La culpa de esta desgracia, evidentemente, la tiene el desalmado que, por motivos que aun se desconocen, sesgó a sangre fría la vida de 32 inocentes. Pero no podemos olvidar que EEUU es un país donde es legal comprar y poseer armas de fuego, y que por mucho que los politicuchos insistan en entonar que “Guns don’t kill people; people kill people” (”las armas no matan a las personas, las personas matan a las personas”), en el siglo XXI es un anacronismo inexplicable e injustificable que cualquier persona pueda comprar una pistola como quien se compra una barra de pan. Esto tiene su origen en la Segunda Enmienda a la Constitución Americana, que garantiza el derecho de los ciudadanos a portar armas.

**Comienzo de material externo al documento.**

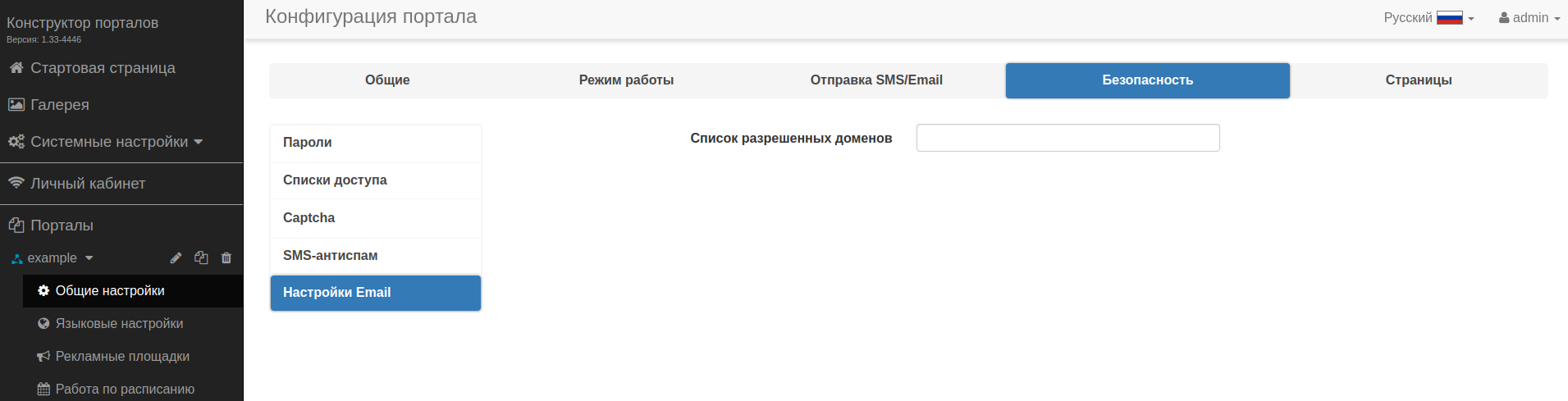
Task: Open the Отправка SMS/Email tab
Action: click(x=876, y=80)
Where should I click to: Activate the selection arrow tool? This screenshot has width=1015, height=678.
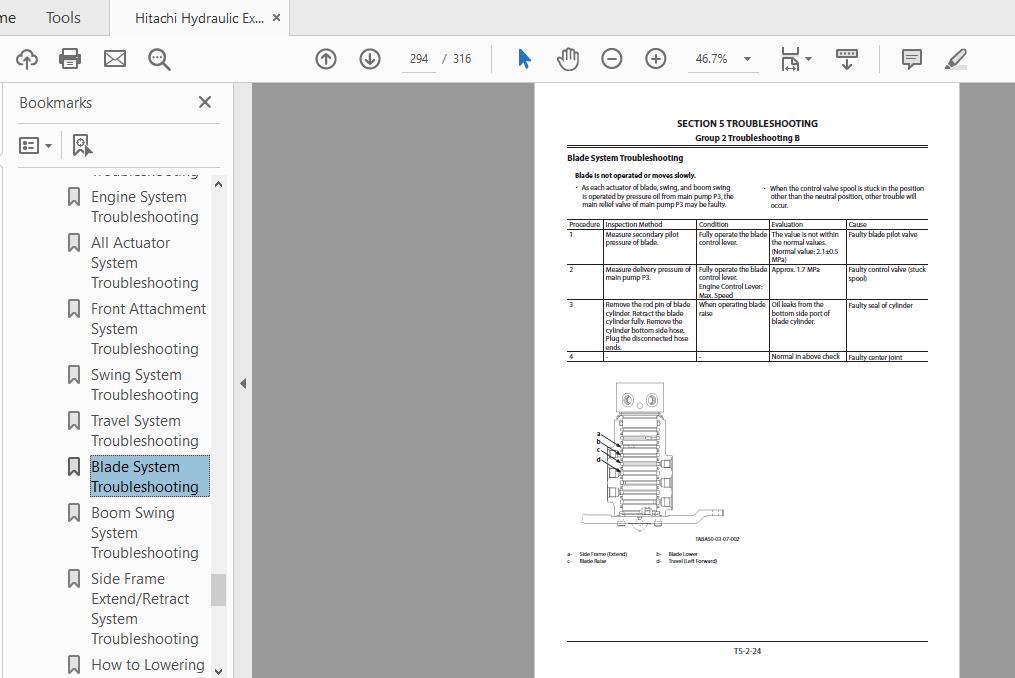point(524,59)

Es un derecho que tenía mucho sentido a finales del siglo XVIII, cuando EEUU era una nación joven en el que la Ley todavía no llegaba a todos lados, y donde además existía un peligro palpable de que Inglaterra intentase reconquistar EEUU. Más de dos siglos después, la Segunda Enmienda afortunadamente ya no se ve como un derecho ilimitado y existen controles, restricciones, y verificaciones previas a poder comprar un arma, lo que suele prevenir que alguien con historial delictivo compre un arma. Pero esto no previene contra alguien a quien, teniendo un historial limpio, se le cruzan los cables y decide causar una masacre antes de terminar su triste y patética existencia.

Lo que más miedo me da es que esta vez se le han cruzado los cables a alguien de Virginia pero… ¿y si se le hubiesen cruzado a un estudiante de la Universidad de Chicago? Cuando pienso en lo arbitrario que resulta, se me ponen los pelos de punta. Por lo menos me consuela que el estado de Illinois, y la ciudad de Chicago en particular, cuenta con las leyes más restrictivas en materia de control de armas en todo EEUU. De hecho, en Chicago es practicamente imposible conseguir una pistola, y la compra-venta de otros tipos de armas está altamente controlada.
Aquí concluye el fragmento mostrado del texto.